*Work item:*
From the line with "You are a computer-use" through the last line of the records below, both ends included, transcribe only those lines, exactly, and omit the pictures.

*Extracted data:*

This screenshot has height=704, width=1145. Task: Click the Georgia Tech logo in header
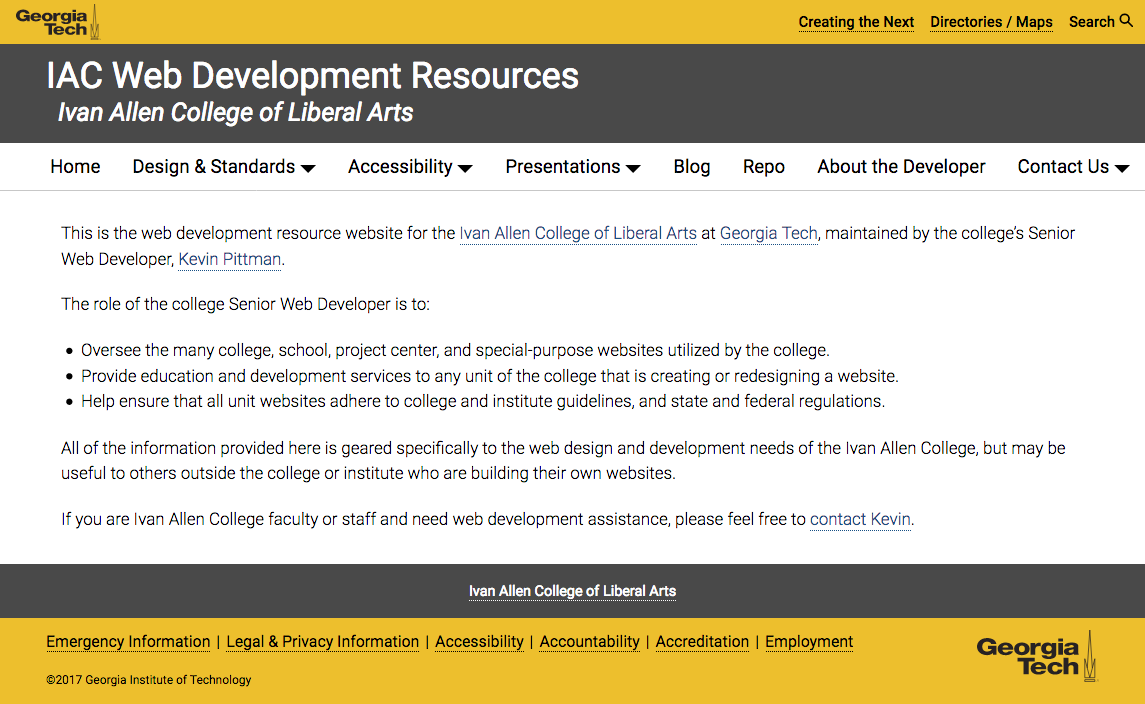tap(58, 21)
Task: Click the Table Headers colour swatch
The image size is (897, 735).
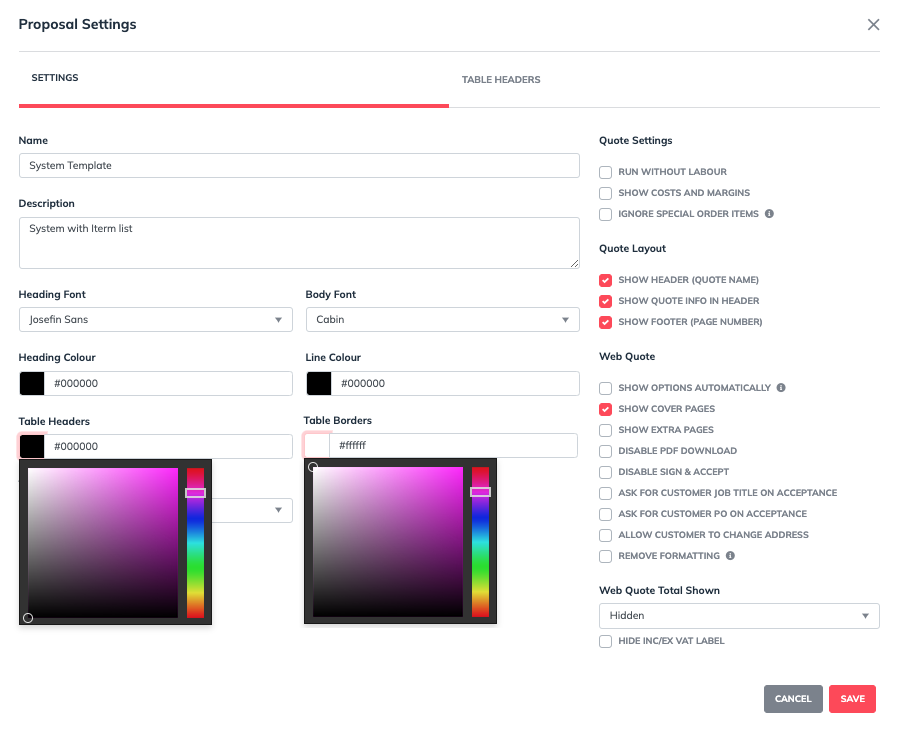Action: coord(32,446)
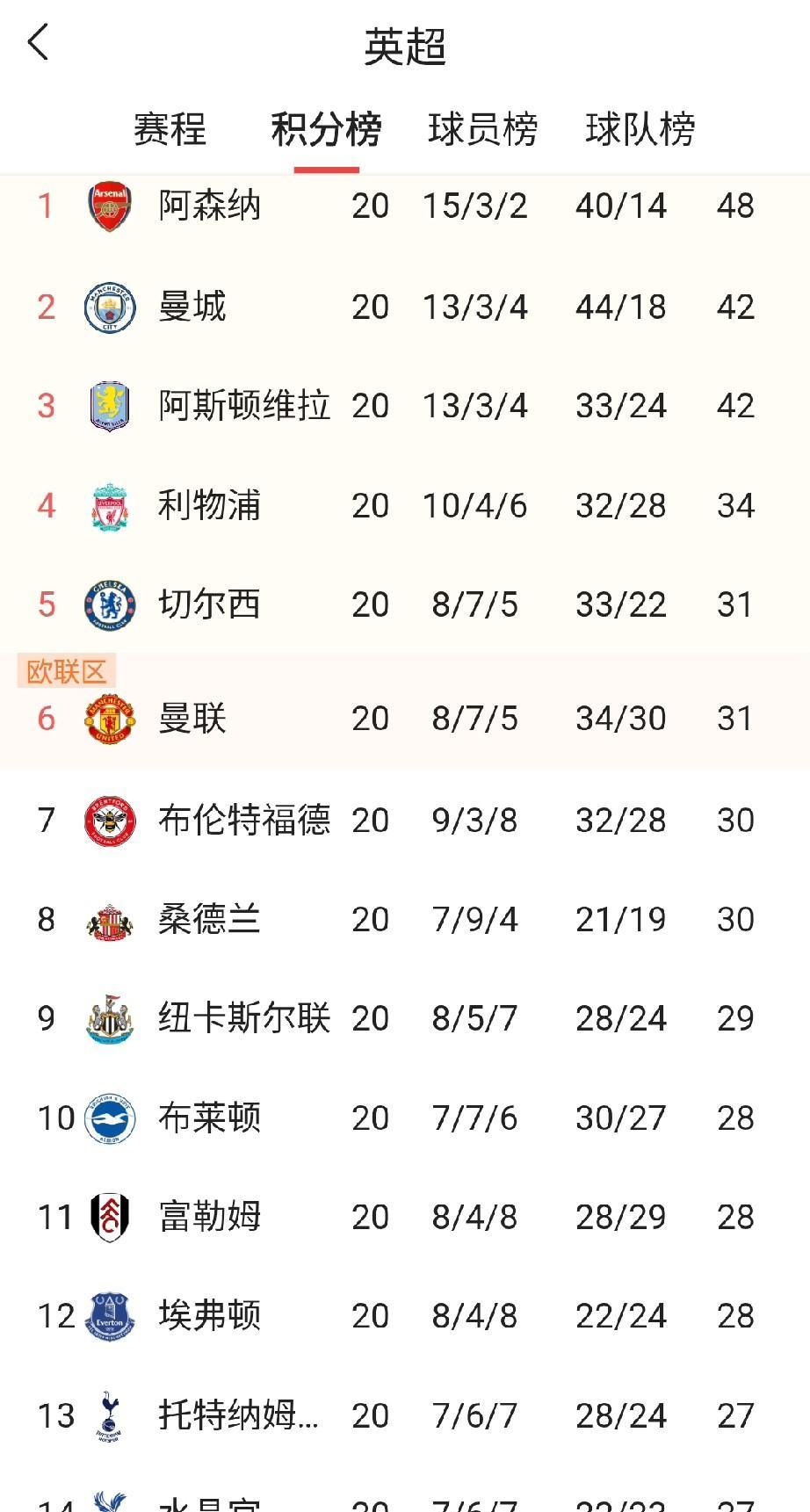Tap the back arrow icon
This screenshot has height=1512, width=810.
coord(39,42)
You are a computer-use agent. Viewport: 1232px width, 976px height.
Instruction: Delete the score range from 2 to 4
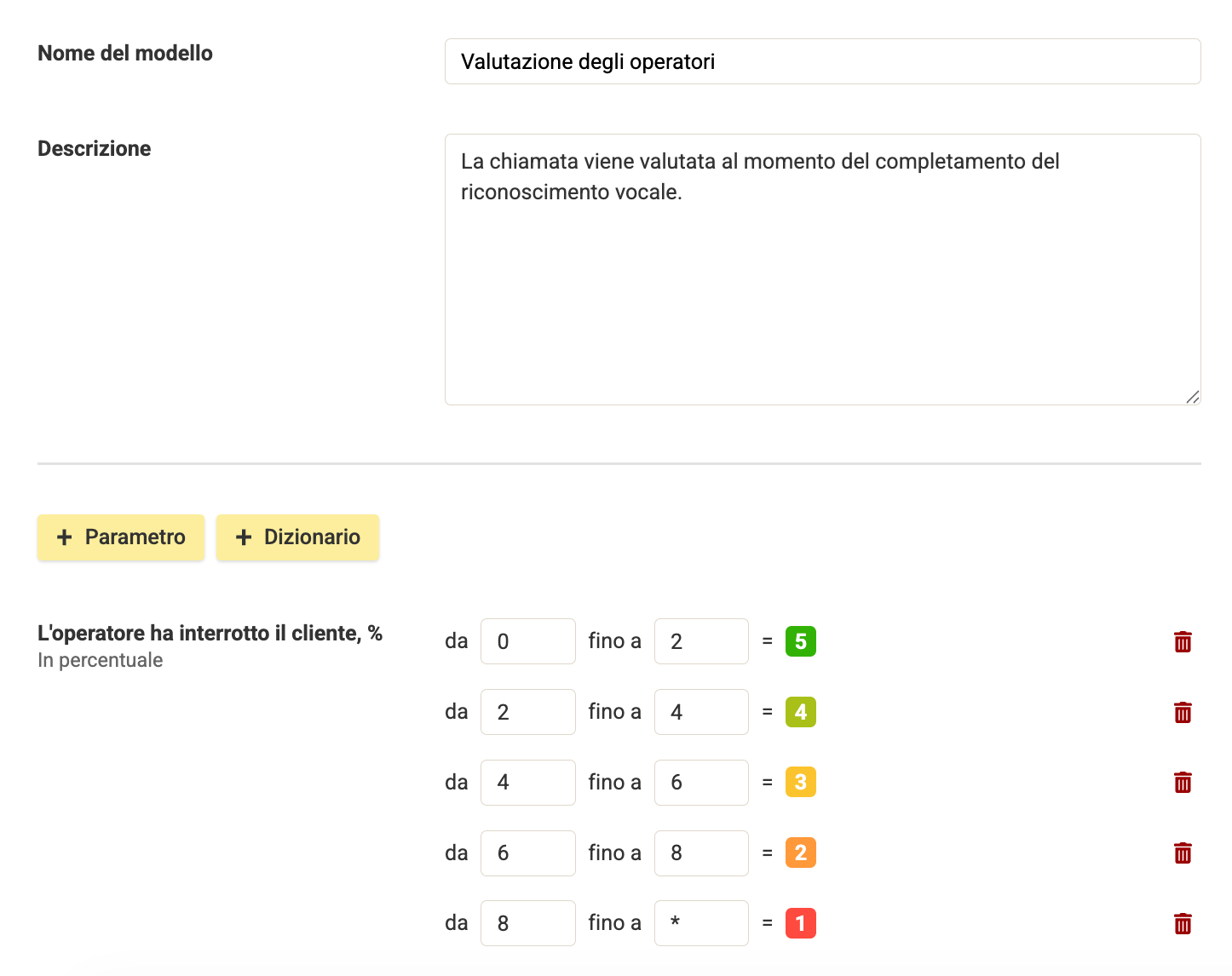1183,712
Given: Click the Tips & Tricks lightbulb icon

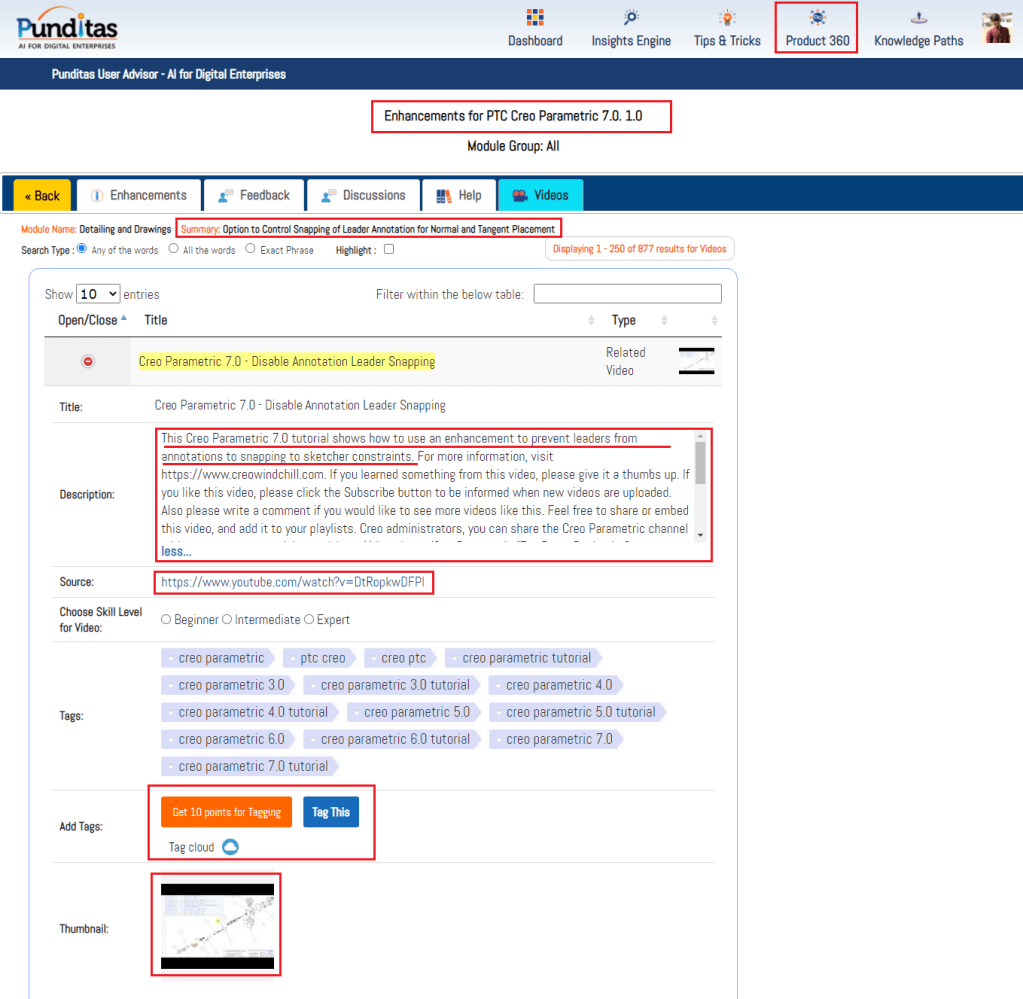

*Written reply:*
You are a computer-use agent. Viewport: 1232px width, 976px height.
Instruction: Delete the score range from 2 to 4
1183,712
Given: Click the Tips & Tricks lightbulb icon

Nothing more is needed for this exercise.